In plans even the Government admits are “radical”, this Bill will:

  • ban refugees in need of protection
  • harm victims of modern slavery 
  • punish children 
  • lock up children, refugees, and victims of modern slavery with minimum safeguards 
  • create blatantly unfair appeals for children, refugees, and victims of modern slavery 
  • carry out a stealth attack on the Human Rights Act, and
  • let the Home Secretary make laws and not Parliament 

Meanwhile the Bill does nothing to address the problems on which it should be focused, namely the creation of safe legal routes and reducing the backlog of asylum claims with which the Home Office has failed adequately to engage.

Read our full briefing

Yasmin’s story

This is a true story.

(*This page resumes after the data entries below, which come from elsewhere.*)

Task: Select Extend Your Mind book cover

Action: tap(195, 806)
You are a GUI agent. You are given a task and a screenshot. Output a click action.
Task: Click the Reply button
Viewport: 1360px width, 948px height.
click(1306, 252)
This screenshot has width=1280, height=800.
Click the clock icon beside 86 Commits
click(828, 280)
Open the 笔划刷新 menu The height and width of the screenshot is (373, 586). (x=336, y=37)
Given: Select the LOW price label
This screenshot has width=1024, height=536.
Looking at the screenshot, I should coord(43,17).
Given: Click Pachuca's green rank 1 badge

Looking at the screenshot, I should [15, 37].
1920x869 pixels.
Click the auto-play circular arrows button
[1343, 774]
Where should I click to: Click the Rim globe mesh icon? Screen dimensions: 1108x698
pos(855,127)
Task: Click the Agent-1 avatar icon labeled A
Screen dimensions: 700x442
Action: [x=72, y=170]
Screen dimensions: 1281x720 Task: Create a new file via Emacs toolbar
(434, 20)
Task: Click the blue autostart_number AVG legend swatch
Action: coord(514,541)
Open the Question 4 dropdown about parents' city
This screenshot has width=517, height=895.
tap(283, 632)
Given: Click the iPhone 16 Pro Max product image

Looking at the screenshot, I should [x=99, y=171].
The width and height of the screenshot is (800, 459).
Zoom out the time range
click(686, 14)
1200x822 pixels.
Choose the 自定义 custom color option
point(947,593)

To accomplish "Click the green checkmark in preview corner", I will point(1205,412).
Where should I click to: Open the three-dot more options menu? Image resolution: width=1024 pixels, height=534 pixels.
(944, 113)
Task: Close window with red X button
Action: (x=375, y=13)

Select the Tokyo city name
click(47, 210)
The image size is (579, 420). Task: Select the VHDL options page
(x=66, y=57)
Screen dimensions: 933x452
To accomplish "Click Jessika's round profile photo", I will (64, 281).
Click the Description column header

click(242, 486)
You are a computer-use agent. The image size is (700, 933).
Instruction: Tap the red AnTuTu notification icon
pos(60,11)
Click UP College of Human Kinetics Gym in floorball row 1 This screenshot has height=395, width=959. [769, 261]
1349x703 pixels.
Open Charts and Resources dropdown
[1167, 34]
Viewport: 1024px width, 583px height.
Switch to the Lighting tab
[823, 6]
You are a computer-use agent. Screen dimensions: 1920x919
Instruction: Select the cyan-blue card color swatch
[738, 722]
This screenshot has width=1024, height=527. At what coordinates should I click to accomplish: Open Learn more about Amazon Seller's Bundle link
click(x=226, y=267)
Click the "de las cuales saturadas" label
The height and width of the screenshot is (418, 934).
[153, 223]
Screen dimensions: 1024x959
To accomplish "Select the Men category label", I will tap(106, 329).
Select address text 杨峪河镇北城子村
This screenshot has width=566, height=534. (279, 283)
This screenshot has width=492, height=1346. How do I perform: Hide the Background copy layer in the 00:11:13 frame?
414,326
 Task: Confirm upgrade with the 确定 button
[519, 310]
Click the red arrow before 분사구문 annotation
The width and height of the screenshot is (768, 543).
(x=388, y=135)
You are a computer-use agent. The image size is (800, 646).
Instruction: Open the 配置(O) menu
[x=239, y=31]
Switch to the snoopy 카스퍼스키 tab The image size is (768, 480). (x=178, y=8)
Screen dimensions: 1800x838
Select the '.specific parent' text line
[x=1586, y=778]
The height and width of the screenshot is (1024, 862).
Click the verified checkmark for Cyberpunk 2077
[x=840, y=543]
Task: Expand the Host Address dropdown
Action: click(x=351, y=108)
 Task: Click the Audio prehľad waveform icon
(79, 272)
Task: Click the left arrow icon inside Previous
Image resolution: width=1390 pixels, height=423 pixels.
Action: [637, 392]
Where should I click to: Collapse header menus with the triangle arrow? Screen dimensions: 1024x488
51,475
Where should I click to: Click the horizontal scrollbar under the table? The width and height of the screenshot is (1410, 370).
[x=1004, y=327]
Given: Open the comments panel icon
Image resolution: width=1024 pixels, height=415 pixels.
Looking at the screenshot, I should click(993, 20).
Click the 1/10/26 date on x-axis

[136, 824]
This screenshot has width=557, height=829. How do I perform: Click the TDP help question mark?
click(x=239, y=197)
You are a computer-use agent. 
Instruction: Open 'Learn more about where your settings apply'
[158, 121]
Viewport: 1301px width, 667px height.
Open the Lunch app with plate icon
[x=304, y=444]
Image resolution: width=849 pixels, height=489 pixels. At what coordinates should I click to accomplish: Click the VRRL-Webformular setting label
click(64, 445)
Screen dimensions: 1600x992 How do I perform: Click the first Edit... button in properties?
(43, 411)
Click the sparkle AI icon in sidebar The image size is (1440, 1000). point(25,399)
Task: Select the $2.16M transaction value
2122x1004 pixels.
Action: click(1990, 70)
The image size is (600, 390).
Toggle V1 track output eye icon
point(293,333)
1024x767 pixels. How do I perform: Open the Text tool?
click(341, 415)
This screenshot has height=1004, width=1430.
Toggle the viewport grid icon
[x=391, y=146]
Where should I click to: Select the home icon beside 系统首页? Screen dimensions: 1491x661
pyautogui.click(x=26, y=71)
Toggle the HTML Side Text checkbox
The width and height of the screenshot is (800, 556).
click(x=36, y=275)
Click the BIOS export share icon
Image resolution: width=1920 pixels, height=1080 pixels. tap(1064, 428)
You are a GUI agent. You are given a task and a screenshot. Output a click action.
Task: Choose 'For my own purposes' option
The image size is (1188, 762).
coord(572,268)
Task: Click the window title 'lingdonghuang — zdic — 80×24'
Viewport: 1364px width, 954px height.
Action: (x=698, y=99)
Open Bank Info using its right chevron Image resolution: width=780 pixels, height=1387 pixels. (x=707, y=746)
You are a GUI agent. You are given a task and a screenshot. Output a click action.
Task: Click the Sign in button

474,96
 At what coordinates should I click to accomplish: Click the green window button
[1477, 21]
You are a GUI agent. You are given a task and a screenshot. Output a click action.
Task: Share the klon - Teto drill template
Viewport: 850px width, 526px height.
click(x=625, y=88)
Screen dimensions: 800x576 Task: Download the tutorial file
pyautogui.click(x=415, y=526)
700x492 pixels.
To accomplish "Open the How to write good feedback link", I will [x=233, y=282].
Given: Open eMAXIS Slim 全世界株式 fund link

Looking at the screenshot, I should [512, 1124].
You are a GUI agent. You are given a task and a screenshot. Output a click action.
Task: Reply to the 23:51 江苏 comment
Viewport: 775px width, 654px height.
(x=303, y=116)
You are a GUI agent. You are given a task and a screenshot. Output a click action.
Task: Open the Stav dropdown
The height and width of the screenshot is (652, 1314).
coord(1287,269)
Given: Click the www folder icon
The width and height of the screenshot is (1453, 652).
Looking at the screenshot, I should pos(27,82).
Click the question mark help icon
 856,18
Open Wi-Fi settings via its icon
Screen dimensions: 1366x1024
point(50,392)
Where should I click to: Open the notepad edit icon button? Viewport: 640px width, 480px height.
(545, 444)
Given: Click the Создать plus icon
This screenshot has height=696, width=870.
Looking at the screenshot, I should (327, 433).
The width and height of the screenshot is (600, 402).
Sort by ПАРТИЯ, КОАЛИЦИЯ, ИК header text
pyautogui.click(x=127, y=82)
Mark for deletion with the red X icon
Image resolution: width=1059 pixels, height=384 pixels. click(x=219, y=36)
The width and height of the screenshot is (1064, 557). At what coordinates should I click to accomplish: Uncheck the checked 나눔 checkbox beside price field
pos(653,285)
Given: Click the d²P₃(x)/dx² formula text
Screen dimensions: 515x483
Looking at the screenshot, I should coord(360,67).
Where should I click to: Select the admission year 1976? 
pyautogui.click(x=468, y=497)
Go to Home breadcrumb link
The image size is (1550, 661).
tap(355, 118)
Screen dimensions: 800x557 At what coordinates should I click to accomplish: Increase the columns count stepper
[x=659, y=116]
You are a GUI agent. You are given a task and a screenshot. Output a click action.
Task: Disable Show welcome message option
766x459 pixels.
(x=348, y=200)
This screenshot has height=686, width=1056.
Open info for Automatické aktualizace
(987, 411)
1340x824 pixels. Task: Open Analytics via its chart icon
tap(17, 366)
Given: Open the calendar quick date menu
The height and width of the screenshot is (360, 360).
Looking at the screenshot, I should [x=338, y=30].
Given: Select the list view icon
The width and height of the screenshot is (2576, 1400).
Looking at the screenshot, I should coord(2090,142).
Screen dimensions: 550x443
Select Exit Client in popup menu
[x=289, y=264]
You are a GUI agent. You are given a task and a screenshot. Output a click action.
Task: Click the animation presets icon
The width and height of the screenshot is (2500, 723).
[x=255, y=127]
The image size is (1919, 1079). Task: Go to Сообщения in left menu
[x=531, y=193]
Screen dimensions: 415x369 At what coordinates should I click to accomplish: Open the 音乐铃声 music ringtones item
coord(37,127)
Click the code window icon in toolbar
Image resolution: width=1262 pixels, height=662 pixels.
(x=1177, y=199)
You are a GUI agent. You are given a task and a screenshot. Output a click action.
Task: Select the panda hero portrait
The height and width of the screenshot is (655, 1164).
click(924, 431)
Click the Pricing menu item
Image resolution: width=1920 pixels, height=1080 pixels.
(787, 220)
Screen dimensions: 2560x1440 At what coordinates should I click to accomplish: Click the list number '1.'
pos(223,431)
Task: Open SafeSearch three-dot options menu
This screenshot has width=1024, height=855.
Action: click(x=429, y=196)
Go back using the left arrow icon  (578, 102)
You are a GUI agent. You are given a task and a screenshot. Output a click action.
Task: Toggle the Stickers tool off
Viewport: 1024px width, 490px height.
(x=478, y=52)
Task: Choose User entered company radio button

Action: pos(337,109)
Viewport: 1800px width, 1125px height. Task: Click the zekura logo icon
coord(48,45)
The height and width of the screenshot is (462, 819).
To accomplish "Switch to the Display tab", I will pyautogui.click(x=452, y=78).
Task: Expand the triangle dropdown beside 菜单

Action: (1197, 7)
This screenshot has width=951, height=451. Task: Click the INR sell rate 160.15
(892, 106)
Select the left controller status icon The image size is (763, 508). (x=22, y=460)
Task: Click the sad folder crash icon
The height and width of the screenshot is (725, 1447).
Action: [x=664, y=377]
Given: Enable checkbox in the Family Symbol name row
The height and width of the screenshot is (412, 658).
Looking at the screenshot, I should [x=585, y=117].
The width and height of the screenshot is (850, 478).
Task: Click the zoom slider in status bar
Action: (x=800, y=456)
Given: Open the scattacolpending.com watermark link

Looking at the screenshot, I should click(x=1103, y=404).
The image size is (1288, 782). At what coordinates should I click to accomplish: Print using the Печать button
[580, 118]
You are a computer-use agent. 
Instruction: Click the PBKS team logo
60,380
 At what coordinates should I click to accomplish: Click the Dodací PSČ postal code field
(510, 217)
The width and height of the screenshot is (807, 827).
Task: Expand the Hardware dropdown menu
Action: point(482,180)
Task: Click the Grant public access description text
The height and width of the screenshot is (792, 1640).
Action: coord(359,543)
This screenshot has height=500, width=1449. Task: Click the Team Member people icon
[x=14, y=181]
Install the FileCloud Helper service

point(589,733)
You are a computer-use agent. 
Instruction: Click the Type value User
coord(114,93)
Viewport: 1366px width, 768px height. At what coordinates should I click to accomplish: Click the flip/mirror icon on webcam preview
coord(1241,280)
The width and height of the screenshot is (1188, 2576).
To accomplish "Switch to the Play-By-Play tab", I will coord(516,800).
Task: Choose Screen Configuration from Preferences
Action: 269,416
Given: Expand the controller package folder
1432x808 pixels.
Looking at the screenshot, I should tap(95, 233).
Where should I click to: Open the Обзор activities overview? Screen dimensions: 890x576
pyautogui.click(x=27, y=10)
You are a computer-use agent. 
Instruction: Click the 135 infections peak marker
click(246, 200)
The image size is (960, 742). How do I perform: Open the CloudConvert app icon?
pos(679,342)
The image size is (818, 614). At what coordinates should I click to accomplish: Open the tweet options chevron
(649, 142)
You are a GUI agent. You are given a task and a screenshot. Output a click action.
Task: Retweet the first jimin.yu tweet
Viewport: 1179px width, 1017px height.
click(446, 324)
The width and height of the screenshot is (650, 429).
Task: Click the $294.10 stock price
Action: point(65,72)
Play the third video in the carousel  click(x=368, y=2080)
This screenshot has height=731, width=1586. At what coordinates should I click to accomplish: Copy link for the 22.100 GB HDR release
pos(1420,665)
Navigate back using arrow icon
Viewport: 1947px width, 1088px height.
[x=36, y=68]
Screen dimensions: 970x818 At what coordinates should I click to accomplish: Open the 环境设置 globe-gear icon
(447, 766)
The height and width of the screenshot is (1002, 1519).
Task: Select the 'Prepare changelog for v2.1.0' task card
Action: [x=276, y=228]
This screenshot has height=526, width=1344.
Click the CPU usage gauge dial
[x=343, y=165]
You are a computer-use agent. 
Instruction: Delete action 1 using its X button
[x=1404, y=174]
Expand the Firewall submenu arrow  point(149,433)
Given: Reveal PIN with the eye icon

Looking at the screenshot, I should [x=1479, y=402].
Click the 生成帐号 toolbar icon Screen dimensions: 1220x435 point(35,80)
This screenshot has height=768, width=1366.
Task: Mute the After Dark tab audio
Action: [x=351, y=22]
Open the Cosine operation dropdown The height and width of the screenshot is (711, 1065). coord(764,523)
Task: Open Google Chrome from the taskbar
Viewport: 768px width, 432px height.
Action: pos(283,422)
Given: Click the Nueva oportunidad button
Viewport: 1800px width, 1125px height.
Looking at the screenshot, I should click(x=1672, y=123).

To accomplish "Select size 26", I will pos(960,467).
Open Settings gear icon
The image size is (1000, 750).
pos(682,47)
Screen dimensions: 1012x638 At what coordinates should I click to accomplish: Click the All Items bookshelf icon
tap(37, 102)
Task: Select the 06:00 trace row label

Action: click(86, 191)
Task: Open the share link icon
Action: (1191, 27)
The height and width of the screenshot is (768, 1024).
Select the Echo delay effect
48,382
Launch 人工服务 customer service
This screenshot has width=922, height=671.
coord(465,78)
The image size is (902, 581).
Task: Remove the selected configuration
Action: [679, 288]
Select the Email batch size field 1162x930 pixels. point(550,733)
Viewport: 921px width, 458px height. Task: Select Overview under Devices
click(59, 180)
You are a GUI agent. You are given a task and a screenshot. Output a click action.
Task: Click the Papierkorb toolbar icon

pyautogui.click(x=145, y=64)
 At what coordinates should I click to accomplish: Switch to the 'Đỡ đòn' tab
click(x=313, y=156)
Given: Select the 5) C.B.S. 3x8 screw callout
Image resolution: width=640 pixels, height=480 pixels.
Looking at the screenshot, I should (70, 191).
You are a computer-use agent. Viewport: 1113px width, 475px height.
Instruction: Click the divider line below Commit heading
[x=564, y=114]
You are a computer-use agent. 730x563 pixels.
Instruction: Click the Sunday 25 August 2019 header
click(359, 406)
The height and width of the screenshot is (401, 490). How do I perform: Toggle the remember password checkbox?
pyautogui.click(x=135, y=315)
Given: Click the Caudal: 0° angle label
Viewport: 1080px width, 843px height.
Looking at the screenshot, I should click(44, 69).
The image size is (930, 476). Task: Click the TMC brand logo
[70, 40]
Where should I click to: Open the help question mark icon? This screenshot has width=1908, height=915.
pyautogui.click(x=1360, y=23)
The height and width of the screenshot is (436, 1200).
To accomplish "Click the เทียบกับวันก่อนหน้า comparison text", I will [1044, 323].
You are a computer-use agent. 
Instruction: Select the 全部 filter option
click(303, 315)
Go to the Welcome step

Yasmin is a refugee from Eritrea. In her home country, she is a human rights defender, covertly documenting testimonies of survivors of torture at the hands of the Eritrean Government. Yasmin was arrested by the Eritrean internal security forces. She was held in a windowless cell and was raped and tortured for five months. Against the odds, Yasmin’s father managed to secure her bail and arranged for her to be smuggled to the UK. Now, Yasmin has been granted asylum and she continues her work on advancing human rights in Eritrea.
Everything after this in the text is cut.